◆ **THE TASK**: Up to and including the line with "Task: Open the Телефоны phone icon", repeat every line of the listing exactly, beginning at the first.

--- DATA RECORDS ---

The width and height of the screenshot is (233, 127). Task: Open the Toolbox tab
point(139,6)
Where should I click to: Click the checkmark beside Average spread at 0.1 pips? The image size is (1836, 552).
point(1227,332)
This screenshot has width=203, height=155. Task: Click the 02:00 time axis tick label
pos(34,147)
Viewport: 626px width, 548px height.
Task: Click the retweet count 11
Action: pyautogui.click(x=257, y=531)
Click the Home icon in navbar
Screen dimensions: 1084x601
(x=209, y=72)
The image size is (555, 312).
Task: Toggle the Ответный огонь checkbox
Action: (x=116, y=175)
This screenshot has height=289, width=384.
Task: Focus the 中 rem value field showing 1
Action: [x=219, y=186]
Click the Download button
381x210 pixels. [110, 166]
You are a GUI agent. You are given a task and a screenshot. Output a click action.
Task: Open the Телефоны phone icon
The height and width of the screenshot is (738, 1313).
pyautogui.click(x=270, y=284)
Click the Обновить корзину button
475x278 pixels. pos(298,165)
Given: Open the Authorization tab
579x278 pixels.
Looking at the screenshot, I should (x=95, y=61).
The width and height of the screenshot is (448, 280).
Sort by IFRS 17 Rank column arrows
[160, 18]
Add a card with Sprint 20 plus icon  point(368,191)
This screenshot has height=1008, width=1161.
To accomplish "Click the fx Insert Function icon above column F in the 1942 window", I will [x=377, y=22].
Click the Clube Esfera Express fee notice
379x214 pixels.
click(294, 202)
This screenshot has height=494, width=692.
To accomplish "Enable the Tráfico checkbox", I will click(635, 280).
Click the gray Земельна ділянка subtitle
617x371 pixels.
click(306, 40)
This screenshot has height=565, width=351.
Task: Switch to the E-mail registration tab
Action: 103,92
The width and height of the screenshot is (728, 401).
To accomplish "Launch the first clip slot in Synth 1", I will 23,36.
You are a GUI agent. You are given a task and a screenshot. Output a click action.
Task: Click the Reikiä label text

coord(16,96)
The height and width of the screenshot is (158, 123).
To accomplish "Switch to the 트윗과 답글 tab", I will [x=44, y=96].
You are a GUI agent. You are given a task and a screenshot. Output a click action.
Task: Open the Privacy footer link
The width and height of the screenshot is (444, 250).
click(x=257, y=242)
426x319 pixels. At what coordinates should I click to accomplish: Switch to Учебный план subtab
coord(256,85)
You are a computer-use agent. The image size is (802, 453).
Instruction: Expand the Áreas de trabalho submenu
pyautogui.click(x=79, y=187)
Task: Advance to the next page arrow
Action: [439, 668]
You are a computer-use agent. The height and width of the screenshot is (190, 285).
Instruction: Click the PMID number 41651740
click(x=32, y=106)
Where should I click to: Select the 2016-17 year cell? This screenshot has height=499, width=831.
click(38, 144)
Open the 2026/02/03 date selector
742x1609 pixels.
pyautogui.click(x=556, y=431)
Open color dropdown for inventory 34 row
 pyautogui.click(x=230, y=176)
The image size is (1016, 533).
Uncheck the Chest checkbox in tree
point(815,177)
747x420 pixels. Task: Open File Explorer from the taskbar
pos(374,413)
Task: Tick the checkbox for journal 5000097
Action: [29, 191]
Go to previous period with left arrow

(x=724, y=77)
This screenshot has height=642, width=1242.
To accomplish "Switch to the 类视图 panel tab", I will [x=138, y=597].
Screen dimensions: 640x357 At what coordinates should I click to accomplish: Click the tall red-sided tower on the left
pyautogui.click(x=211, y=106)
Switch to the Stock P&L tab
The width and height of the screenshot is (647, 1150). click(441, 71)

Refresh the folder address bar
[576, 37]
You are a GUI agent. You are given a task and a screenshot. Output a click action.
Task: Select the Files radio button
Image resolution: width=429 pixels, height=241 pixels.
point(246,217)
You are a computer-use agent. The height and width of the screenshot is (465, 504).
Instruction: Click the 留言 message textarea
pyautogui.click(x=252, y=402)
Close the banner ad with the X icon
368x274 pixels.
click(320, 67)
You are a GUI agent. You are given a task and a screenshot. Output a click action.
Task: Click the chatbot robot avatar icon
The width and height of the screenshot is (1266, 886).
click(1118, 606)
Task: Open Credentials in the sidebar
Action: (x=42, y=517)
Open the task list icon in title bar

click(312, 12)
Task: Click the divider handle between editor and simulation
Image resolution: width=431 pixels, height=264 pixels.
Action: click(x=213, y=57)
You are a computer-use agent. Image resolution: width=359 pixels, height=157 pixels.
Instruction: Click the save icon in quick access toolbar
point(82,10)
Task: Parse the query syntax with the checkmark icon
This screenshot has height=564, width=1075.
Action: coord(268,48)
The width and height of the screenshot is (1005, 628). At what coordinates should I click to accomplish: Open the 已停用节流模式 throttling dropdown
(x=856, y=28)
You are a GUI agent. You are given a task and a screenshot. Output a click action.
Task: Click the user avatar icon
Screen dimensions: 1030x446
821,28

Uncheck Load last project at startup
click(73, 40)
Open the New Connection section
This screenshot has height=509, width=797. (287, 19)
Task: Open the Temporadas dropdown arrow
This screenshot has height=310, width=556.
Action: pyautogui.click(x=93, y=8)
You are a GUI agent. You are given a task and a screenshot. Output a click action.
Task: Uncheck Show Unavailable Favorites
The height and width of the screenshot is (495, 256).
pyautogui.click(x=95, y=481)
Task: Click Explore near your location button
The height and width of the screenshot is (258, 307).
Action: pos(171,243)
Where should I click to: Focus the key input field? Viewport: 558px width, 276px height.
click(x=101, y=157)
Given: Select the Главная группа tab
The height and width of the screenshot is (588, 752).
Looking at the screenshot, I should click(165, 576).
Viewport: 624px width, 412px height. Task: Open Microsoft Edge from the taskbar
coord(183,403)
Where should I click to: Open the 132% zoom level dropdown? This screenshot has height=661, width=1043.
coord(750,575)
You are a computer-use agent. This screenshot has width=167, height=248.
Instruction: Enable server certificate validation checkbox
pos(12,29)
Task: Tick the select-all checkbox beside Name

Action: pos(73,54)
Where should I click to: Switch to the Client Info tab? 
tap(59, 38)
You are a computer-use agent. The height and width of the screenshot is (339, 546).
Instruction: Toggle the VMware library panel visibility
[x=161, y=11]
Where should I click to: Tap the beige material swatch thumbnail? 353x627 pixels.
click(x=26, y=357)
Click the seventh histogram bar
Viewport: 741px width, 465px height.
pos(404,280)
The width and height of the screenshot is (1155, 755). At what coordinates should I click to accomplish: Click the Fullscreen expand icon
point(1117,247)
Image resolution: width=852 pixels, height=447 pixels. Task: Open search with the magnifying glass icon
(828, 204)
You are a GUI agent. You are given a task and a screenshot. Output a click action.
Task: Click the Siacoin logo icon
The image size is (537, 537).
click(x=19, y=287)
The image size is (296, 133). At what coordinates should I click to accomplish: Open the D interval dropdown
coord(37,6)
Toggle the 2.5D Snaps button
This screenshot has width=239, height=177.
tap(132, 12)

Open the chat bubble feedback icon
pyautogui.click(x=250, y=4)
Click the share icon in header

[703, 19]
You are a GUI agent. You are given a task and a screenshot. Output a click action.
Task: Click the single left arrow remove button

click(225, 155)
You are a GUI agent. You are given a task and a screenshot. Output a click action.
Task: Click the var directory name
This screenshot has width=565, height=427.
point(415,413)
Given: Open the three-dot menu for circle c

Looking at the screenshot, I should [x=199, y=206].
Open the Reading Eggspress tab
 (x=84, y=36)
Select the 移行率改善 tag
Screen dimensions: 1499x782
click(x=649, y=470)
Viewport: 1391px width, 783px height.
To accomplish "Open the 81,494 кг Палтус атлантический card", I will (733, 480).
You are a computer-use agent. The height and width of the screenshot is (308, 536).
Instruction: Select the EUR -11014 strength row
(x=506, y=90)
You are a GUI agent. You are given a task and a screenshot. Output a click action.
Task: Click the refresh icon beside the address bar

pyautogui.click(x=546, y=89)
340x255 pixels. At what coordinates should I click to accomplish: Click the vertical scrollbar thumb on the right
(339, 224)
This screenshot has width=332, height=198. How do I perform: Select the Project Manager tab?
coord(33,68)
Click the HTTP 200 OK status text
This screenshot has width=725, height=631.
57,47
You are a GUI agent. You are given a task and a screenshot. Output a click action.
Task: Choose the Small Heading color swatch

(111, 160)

---

◆ **RESPONSE BOX**:
The width and height of the screenshot is (233, 127). Task: Open the Toolbox tab
point(139,6)
Where should I click to: Click the checkmark beside Average spread at 0.1 pips? The image size is (1836, 552).
point(1227,332)
This screenshot has width=203, height=155. Task: Click the 02:00 time axis tick label
pos(34,147)
Viewport: 626px width, 548px height.
Task: Click the retweet count 11
Action: pyautogui.click(x=257, y=531)
Click the Home icon in navbar
Screen dimensions: 1084x601
(x=209, y=72)
The image size is (555, 312).
Task: Toggle the Ответный огонь checkbox
Action: (x=116, y=175)
This screenshot has height=289, width=384.
Task: Focus the 中 rem value field showing 1
Action: [x=219, y=186]
Click the Download button
381x210 pixels. [110, 166]
You are a GUI agent. You are given a task and a screenshot. Output a click action.
Task: Open the Телефоны phone icon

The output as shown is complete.